2. Injuries, especially soft-tissue, often recur or become exacerbated. I've seen statistics that correlate previous incidence of lower back pain with 2-3x greater likelihood that the person will suffer similar pain future. Perspective: Perhaps the best time to help them readjust their decision-making and activities is when they're not in throes of mind-altering pain. The time to treat is often not the best time to emphasize prevention.
3. Some cultural perspective questions: Perhaps that worker hadn't previously alerted anyone in the company that he had past back issues? If so, was this an oversight? Or did he believe he'd be punished--or not hired--for revealing this? Was medical management at the company aware of his condition and, if so, had they worked with supervisor and employee on ways to reduce recurrence or helped him develop skills for transferring forces away from his vulnerable lower back?

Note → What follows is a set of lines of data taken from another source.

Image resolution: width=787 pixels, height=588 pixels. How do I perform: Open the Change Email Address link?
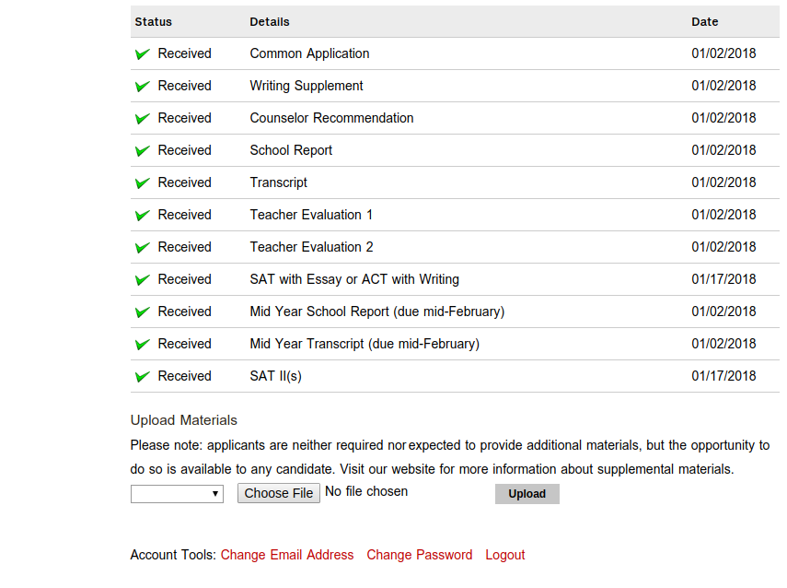point(287,555)
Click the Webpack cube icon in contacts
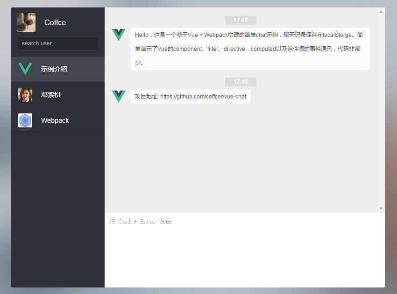The image size is (397, 294). (25, 120)
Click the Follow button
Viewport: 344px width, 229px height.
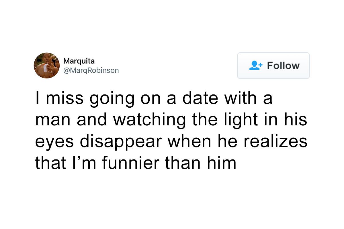coord(273,66)
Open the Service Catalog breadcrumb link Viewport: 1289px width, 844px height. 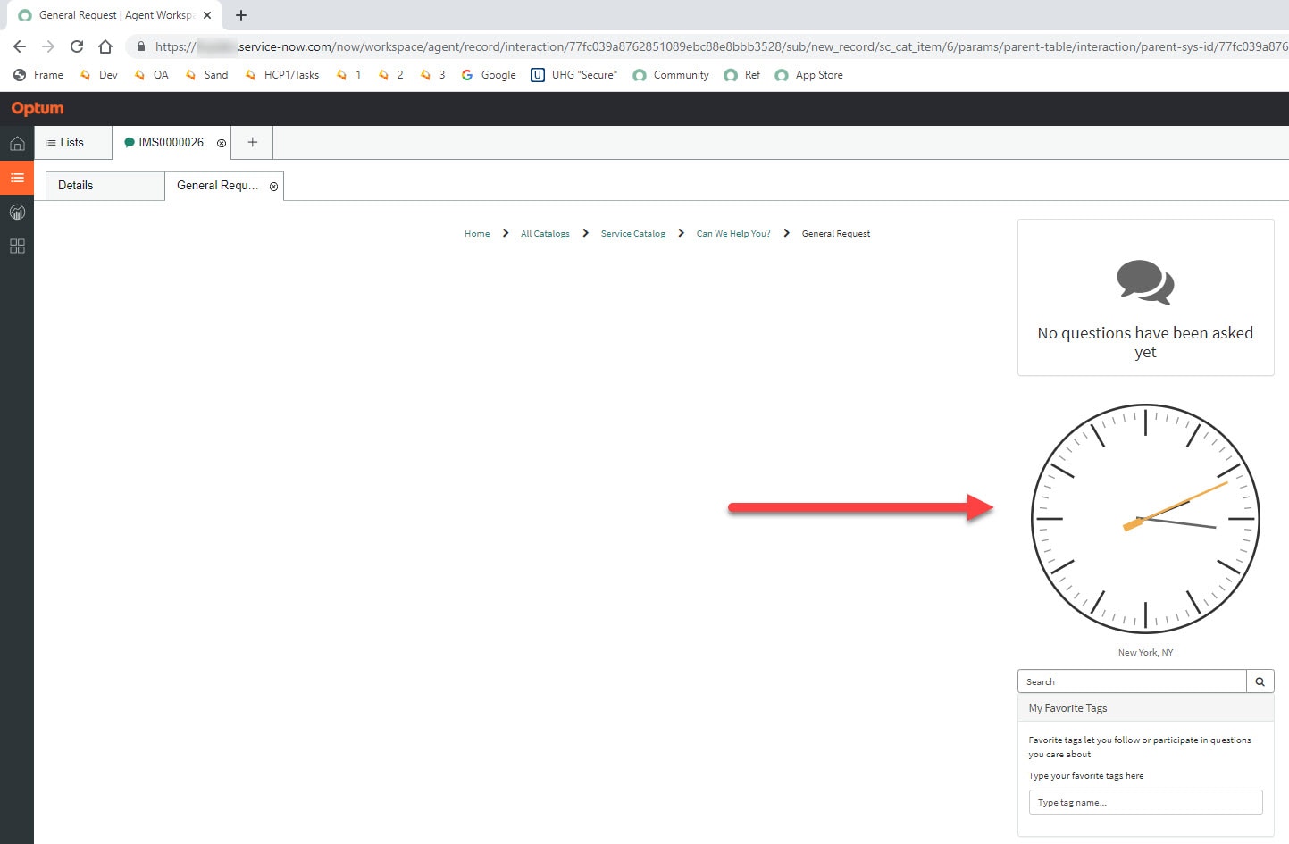click(632, 233)
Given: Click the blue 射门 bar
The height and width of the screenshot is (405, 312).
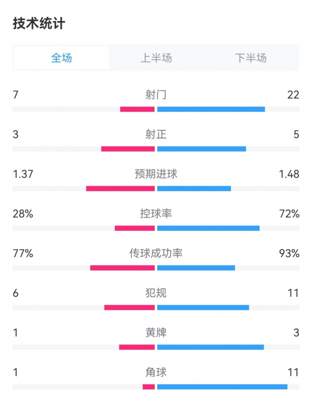Looking at the screenshot, I should click(x=211, y=109).
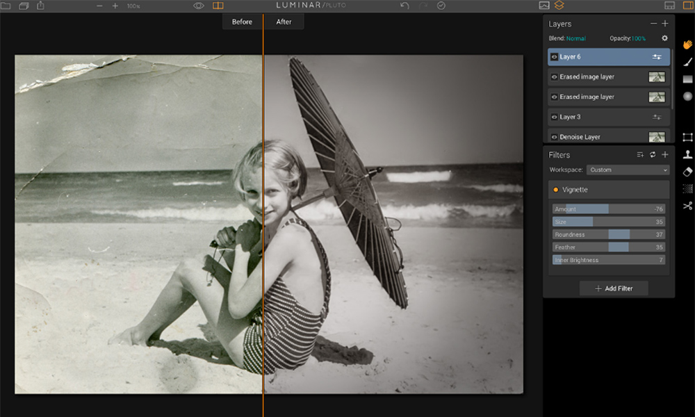This screenshot has height=417, width=695.
Task: Choose the Radial mask tool
Action: click(x=687, y=97)
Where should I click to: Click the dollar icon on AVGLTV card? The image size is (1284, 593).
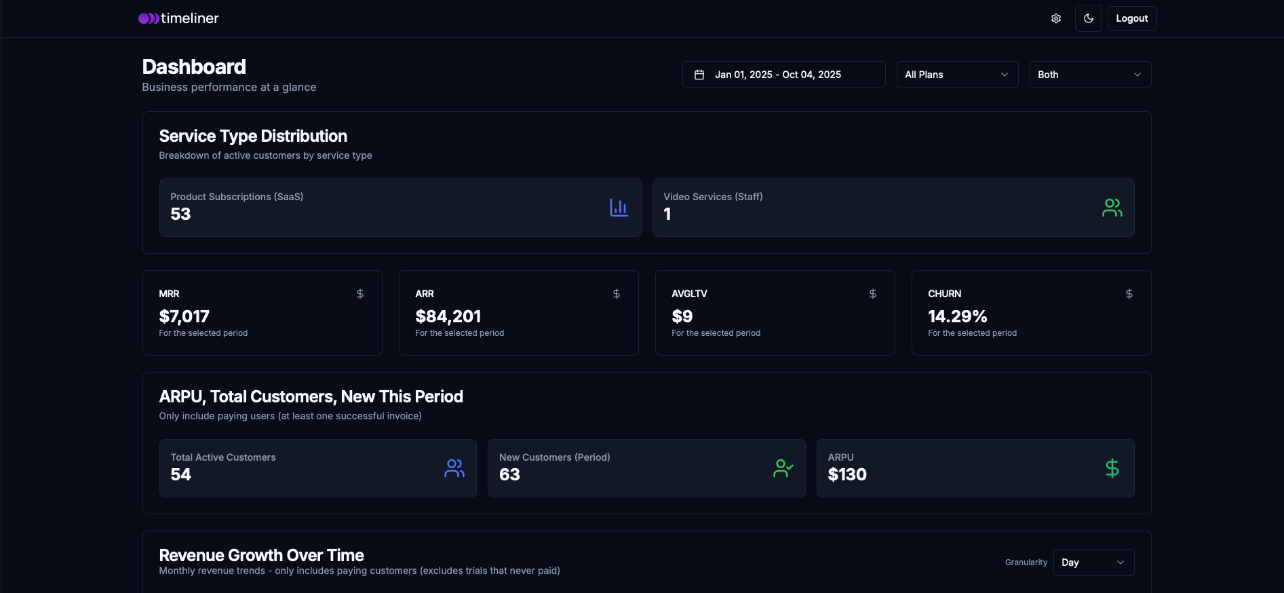[x=873, y=294]
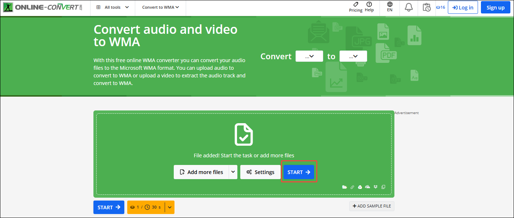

Dr. John Sarno contends that, more often than it seems, disc problems are not the real source of lower back problems (as delineated in several of his books, such as "Healing Back Pain: The Mind-Body Connection"). He reports significant treatment improvements with "hopeless" cases of lower back pain with his mentally-oriented treatments. While this is definitely controversial--and I believe that both physical and mental contributors and skills apply--it can be enlightening to consider others' views and successes.